◆ **Problem to solve**
When you reach the line containing "Task: Open What" in the entries below, start writing out each line exactly, and stop after the line containing "Given: Go back".

◆ **Supplied information**
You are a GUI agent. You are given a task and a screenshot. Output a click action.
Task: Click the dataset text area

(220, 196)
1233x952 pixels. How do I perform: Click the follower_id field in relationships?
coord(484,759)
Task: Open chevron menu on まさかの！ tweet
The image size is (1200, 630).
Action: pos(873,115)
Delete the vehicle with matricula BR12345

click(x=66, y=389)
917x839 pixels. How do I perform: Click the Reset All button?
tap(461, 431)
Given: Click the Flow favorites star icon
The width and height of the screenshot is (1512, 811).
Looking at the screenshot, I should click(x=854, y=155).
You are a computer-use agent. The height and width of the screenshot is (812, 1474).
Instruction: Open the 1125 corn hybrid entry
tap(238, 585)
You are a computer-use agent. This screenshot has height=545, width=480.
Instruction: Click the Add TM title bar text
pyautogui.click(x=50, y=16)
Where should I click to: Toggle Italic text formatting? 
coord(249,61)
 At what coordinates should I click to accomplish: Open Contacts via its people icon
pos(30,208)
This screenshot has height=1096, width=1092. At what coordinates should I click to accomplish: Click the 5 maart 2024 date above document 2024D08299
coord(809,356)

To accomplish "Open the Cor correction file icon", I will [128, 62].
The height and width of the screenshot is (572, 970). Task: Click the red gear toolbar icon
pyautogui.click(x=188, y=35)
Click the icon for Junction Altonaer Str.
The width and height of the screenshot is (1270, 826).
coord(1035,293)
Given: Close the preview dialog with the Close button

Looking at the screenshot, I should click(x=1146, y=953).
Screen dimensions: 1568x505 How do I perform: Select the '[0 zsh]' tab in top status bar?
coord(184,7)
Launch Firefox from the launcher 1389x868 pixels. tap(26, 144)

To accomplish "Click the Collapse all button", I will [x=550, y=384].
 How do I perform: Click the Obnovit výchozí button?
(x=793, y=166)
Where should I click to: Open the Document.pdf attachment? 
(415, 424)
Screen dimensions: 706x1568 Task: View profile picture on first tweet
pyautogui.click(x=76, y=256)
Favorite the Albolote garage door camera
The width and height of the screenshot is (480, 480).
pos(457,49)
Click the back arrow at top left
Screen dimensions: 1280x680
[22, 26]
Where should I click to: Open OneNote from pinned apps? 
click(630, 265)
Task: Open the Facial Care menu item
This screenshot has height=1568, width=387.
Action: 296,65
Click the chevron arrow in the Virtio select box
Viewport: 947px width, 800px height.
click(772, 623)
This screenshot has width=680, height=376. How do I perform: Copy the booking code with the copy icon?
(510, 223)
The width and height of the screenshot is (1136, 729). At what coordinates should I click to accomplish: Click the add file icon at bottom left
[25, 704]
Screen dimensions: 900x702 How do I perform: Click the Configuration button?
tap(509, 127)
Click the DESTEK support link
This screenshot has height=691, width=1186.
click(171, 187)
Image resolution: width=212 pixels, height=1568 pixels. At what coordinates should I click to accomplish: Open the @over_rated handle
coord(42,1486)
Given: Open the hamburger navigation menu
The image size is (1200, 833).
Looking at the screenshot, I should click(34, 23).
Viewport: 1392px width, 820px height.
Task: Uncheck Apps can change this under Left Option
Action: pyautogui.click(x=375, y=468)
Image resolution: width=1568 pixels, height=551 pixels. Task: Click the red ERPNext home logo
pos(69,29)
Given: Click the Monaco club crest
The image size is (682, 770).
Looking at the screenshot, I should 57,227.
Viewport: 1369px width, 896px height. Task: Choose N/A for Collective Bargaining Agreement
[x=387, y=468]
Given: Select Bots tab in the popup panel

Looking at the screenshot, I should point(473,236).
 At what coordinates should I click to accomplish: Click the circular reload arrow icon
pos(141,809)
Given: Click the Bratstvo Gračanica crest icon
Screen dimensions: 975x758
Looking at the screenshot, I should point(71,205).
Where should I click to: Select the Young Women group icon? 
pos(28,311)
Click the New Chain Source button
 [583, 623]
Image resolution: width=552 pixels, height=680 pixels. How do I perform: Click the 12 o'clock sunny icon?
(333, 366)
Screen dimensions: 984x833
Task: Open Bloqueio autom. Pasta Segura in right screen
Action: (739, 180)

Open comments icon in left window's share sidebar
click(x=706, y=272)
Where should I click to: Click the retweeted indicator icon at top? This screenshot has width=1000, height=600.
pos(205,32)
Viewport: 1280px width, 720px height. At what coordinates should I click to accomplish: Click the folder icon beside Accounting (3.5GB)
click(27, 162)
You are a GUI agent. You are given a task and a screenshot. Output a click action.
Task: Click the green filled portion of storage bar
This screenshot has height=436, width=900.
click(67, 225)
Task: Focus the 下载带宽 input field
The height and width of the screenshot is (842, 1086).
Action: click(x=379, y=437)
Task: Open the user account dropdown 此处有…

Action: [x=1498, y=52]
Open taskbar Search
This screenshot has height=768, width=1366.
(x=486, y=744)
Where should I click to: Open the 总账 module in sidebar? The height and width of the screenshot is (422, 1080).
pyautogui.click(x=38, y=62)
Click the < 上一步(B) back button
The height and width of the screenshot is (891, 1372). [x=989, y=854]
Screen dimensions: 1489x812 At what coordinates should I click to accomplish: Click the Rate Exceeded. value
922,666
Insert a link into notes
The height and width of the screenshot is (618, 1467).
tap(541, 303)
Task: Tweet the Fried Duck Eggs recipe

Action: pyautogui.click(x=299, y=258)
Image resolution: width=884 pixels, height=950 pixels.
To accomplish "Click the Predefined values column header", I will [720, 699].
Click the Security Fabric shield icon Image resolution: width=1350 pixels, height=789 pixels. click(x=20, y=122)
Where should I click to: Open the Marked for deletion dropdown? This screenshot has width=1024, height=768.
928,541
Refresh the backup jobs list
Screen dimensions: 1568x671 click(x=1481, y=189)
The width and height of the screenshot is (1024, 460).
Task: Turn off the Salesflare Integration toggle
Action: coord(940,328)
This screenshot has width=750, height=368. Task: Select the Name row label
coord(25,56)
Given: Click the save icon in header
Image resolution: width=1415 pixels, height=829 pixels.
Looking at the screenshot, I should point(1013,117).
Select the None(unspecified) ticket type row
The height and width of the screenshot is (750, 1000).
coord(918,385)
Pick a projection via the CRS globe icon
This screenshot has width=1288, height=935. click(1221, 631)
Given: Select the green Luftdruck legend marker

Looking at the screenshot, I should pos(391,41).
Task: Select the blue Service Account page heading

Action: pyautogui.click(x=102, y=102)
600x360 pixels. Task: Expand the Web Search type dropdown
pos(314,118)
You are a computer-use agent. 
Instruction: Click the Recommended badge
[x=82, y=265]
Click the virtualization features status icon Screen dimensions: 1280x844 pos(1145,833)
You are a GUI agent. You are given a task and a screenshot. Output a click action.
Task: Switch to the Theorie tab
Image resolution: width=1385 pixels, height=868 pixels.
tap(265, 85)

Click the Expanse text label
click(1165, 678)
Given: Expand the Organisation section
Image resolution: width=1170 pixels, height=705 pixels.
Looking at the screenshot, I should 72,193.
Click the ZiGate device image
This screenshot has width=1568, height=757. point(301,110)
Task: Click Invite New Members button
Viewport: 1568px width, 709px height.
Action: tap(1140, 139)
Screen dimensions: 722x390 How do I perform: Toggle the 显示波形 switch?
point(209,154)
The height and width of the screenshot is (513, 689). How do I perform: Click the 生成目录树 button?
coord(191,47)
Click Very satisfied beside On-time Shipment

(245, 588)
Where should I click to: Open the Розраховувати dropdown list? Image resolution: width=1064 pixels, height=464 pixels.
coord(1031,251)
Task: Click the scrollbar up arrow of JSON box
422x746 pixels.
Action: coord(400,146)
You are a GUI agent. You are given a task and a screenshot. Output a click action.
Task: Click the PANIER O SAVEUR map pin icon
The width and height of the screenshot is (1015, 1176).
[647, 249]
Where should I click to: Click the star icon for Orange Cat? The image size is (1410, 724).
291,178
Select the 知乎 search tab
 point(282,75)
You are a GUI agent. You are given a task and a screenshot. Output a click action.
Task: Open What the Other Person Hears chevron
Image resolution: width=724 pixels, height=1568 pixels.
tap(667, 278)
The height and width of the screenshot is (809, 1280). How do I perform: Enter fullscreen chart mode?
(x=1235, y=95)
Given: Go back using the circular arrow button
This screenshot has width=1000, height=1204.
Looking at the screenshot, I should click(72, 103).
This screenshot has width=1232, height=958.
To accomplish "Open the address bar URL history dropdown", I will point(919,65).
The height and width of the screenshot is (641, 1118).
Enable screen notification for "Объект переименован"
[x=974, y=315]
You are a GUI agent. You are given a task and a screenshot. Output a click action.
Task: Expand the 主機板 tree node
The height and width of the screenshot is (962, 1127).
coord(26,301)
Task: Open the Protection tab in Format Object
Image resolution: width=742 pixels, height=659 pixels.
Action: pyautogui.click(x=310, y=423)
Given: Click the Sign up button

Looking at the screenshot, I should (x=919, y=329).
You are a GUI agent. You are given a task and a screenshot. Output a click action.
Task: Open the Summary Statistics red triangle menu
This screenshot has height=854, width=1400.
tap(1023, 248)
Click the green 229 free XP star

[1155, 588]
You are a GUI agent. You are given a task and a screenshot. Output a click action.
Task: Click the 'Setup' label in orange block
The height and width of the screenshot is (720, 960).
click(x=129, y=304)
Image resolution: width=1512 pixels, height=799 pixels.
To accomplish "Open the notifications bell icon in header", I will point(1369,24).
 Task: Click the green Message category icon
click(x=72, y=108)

◆ **The completed task**
Task: Open What the Other Person Hears chevron
Image resolution: width=724 pixels, height=1568 pixels.
tap(667, 278)
The height and width of the screenshot is (809, 1280). How do I perform: Enter fullscreen chart mode?
(x=1235, y=95)
Given: Go back using the circular arrow button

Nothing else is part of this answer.